Table 3. In vitro and in vivo effect of different plants against sheep gastrointestinal parasitic nematodes.
In conclusion, the present study provides relevant information about the presence of anthelmintic compounds in the crude HE of the bulbous plant, O. tetraphylla. Furthermore, the type of flavonoids identified killed the infective stages of H. contortus in in vitro assays and reduced the H. contortus egg nematode population in the faeces of treated animals. The results of this study could be used as a reference for further investigations focused on identifying a biomolecule with anthelmintic activity from the bulbous plant, O. tetraphylla, for the control of sheep haemonchosis.
Acknowledgements
This research formed part of the theses of B.J.G.-C. and M.R.-L., submitted towards the qualification of Biotechnologist Engineers Labastida, under the direction of P.M. de G. at the Universidad Politécnica del Estado de Morelos, Jiutepec, Morelos, Mexico.
Financial support
The present research received financial support from Instituto Nacional de Investigaciones Forestales, Agricolas y Pecuarias (INIFAP)-México (Fondos Fiscales-2012) from the Project ‘Assessment of four plant extracts as phytotherapeutics against sheep parasitic nematodes’.
Conflict of interest
None.
Ethical standards
The sheep were strictly maintained under the Norma Oficial Mexicana (Official Rule Number) NOM-051-ZOO-1995 (http://www.senasica.gob.mx) and the LEY Federal de Sanidad Animal (Federal law for animal health) DOF 07-06-2012 (http://diputados.gob.mx/LeyesBibliop/ref/lfsa.htm).
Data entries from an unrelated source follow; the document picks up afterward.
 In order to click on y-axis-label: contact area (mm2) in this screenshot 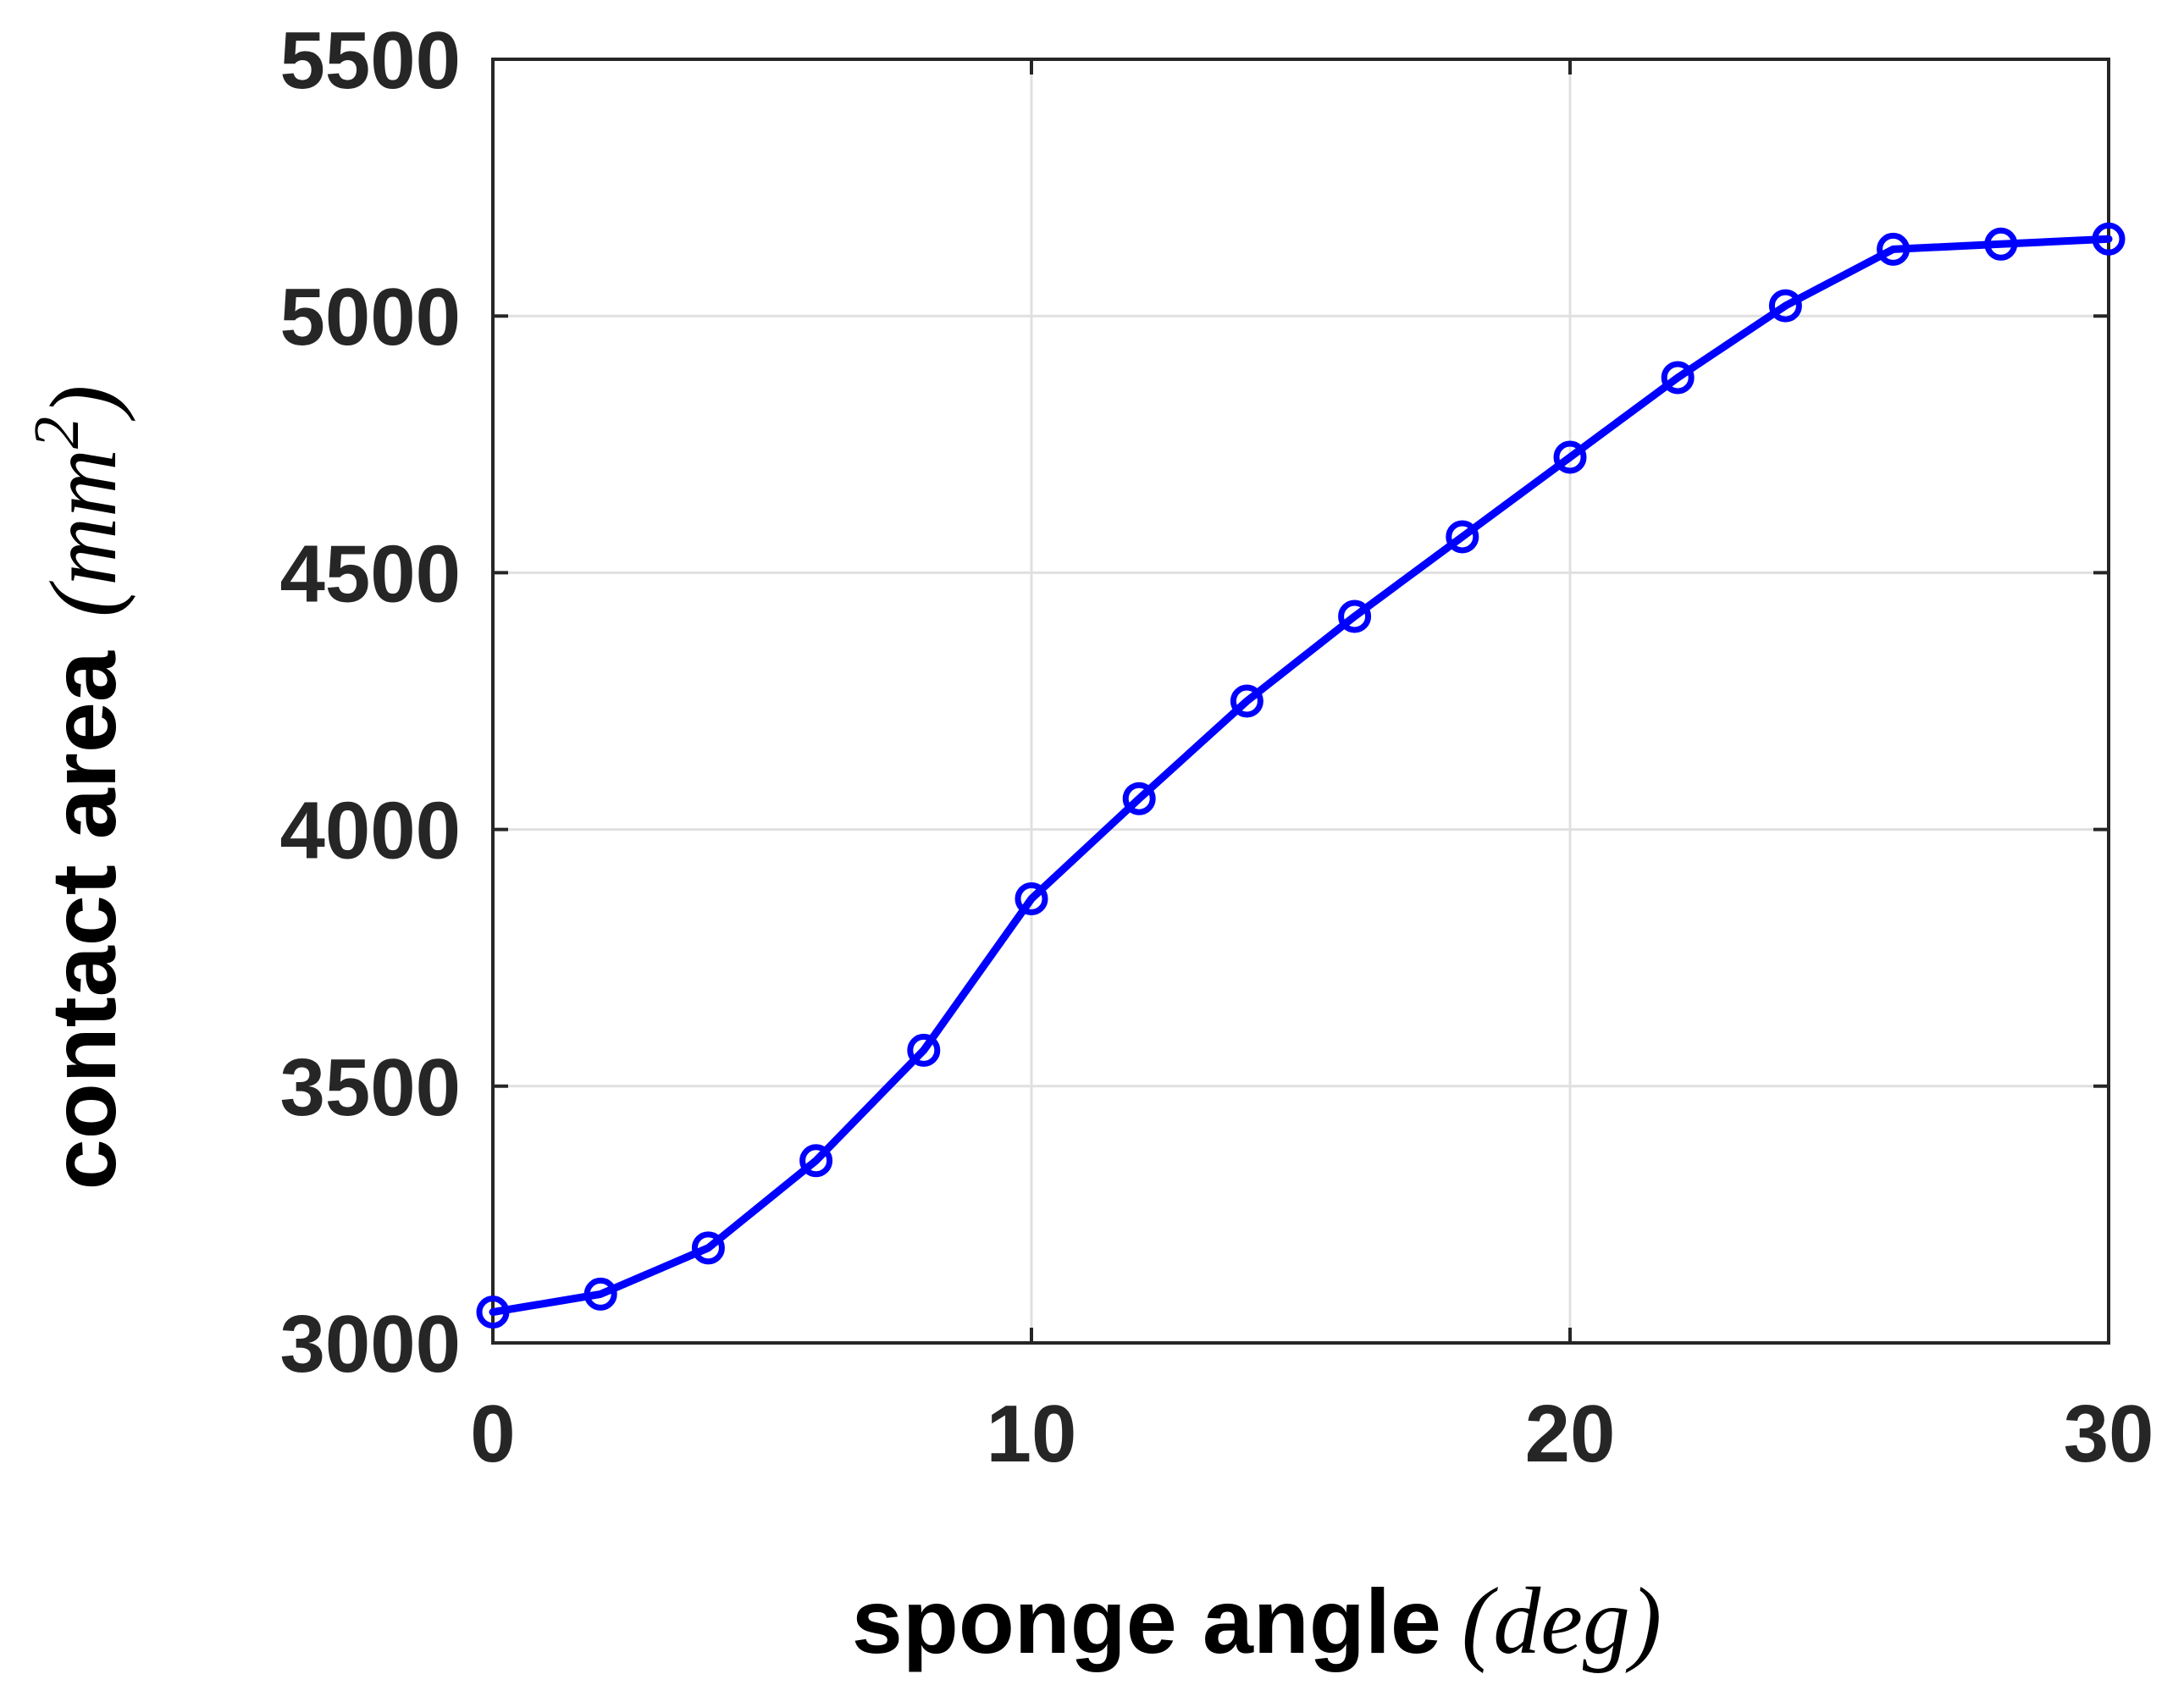, I will do `click(78, 787)`.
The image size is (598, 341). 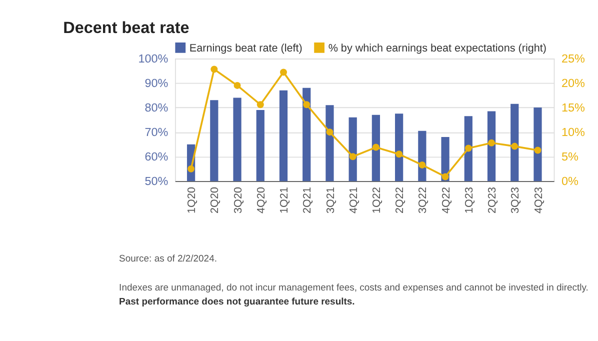 I want to click on y2-tick-label: 5%, so click(x=570, y=157).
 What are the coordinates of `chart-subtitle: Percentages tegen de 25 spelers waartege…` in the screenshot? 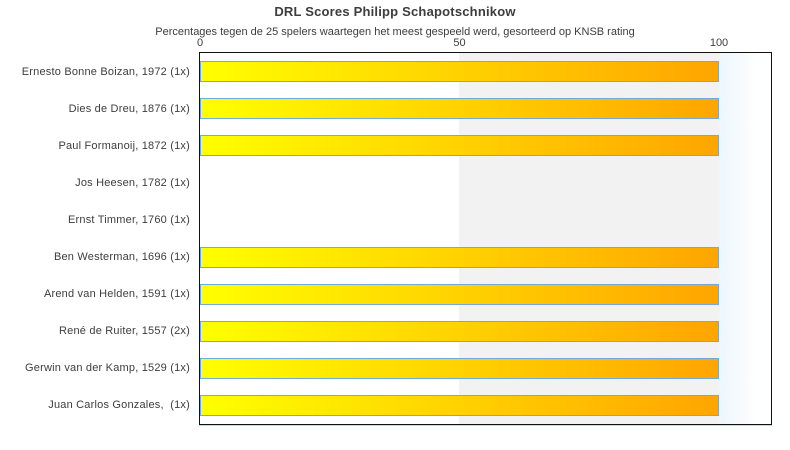 It's located at (395, 32).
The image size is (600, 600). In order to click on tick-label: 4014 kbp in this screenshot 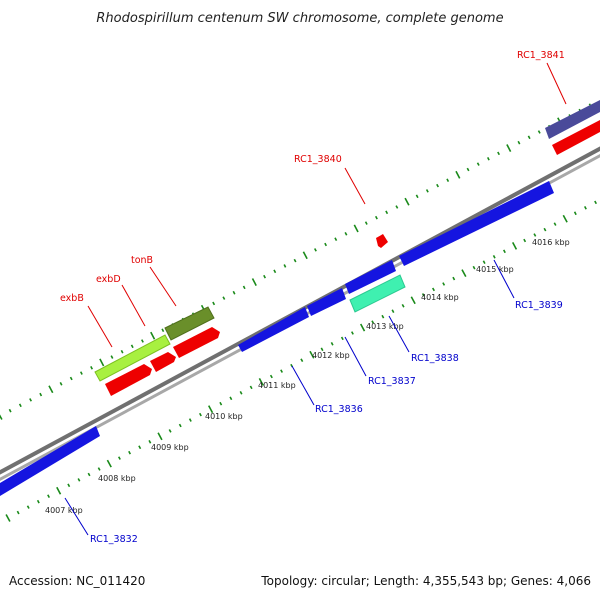, I will do `click(440, 298)`.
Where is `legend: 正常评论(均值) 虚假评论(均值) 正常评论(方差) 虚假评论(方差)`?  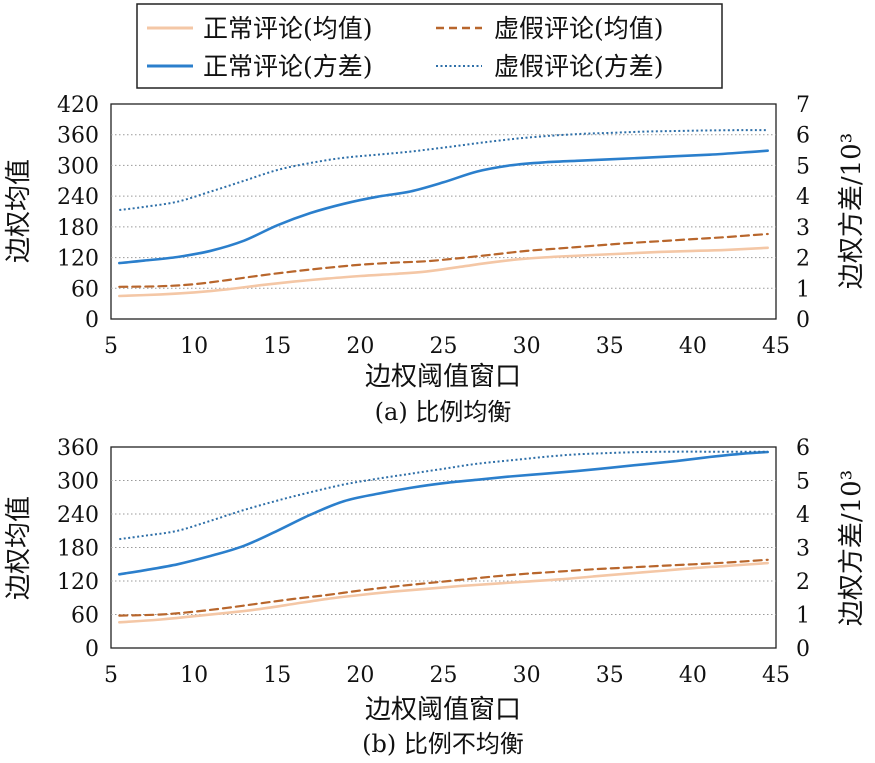
legend: 正常评论(均值) 虚假评论(均值) 正常评论(方差) 虚假评论(方差) is located at coordinates (430, 46).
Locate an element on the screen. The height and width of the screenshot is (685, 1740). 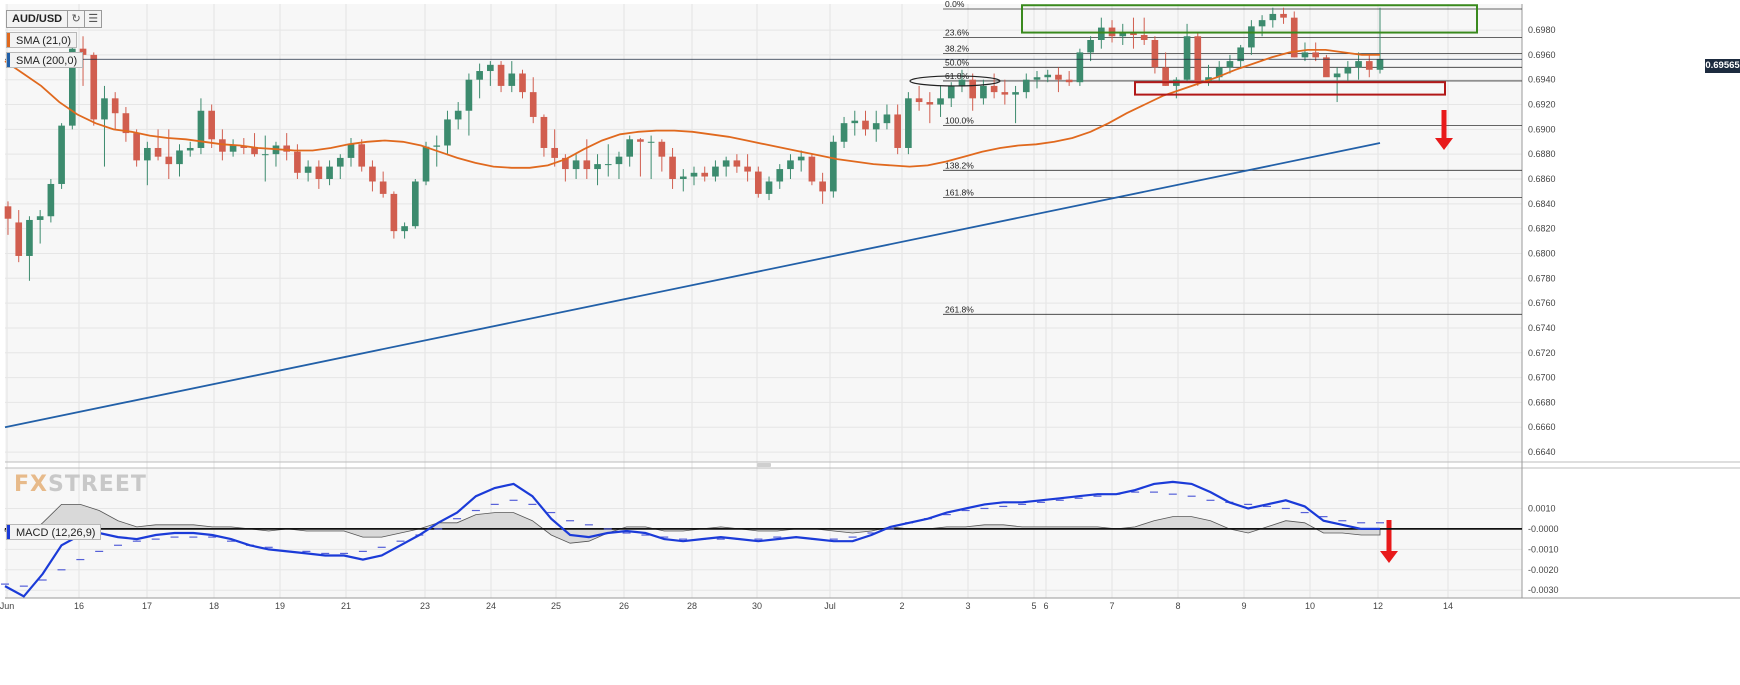
x-tick-label: 12 is located at coordinates (1378, 606).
These guidelines specify that all the procedures performed in studies involving animals must follow the Federal Law and Official Rule strictly in accordance with the ethical standards of INIFAP. Furthermore, the guidelines are based, in part, on the Guide for the care and use of laboratory animals published by the Institute of Laboratory Animals Resources Commission on Life Sciences, National Research Council, 1996.